Dataset entries
┏━━

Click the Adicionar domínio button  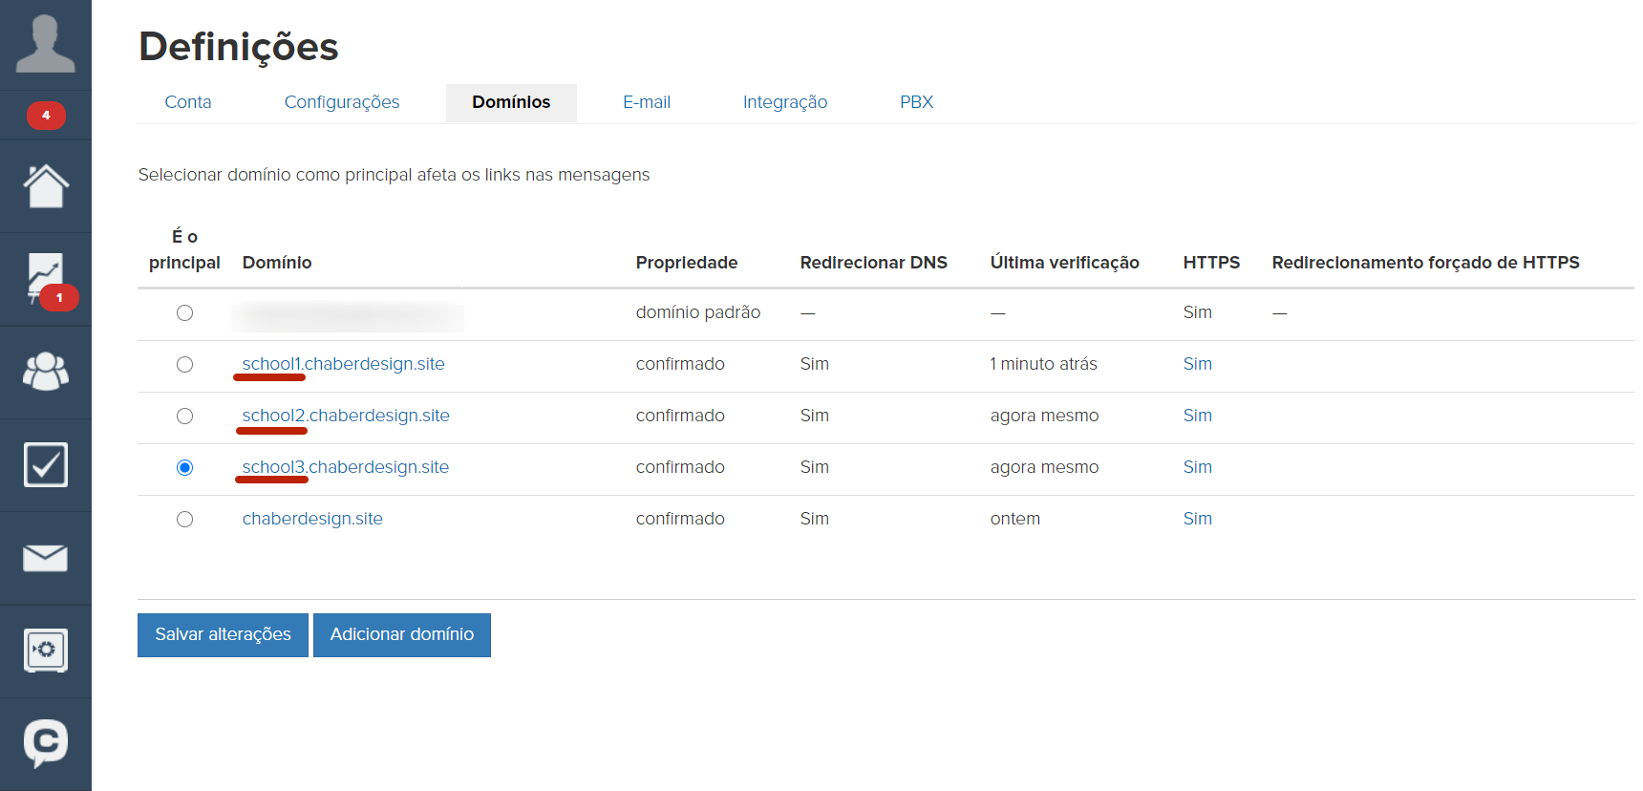[x=402, y=635]
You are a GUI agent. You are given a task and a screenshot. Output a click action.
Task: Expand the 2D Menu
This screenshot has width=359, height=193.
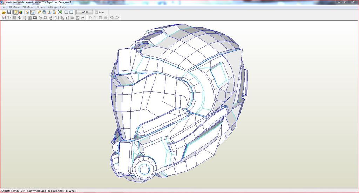[x=28, y=7]
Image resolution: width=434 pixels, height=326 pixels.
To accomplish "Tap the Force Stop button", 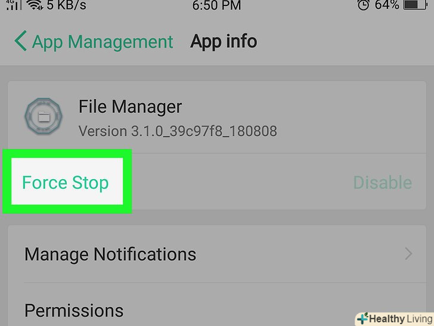I will (67, 182).
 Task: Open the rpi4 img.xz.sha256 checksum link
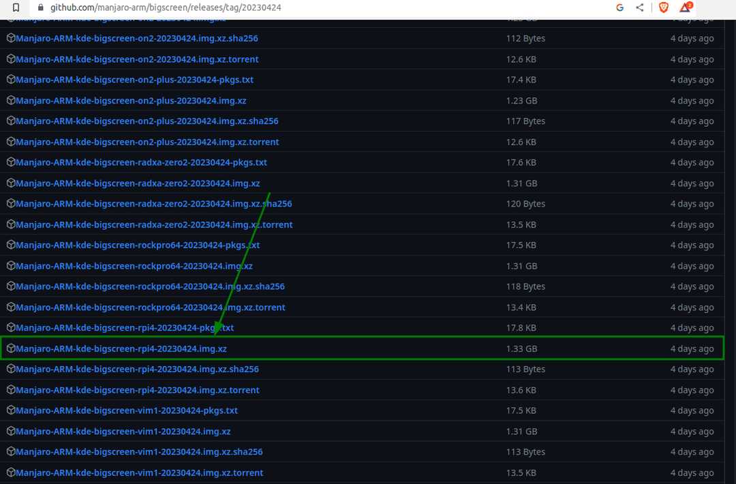point(137,369)

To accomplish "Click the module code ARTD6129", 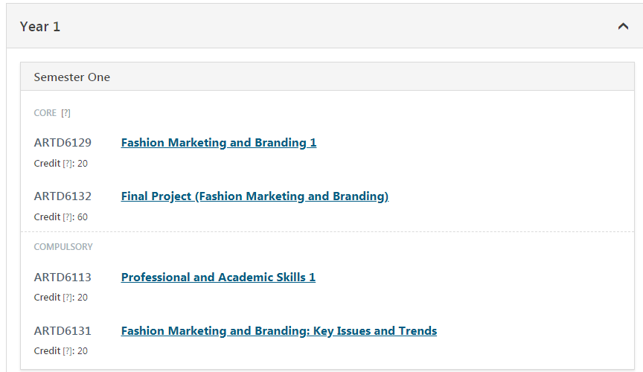I will point(63,143).
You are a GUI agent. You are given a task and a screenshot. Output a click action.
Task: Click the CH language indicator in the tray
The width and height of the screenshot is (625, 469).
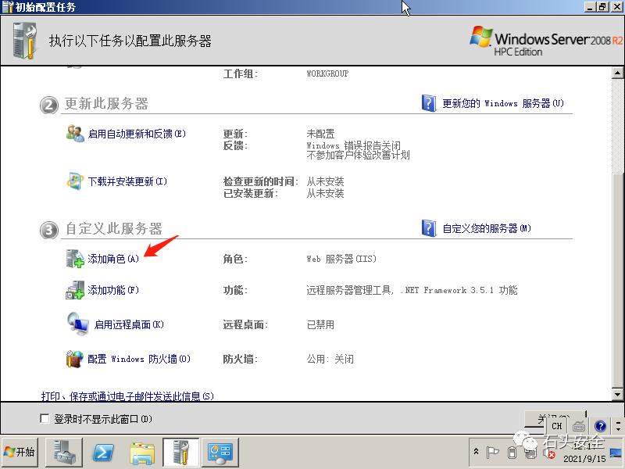coord(556,425)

┗━━

Please write out, word for word, only the lines from the one holding "The width and" through the end of the records above, with both end lines included and the pictures dropped.

The width and height of the screenshot is (625, 469).
coord(556,425)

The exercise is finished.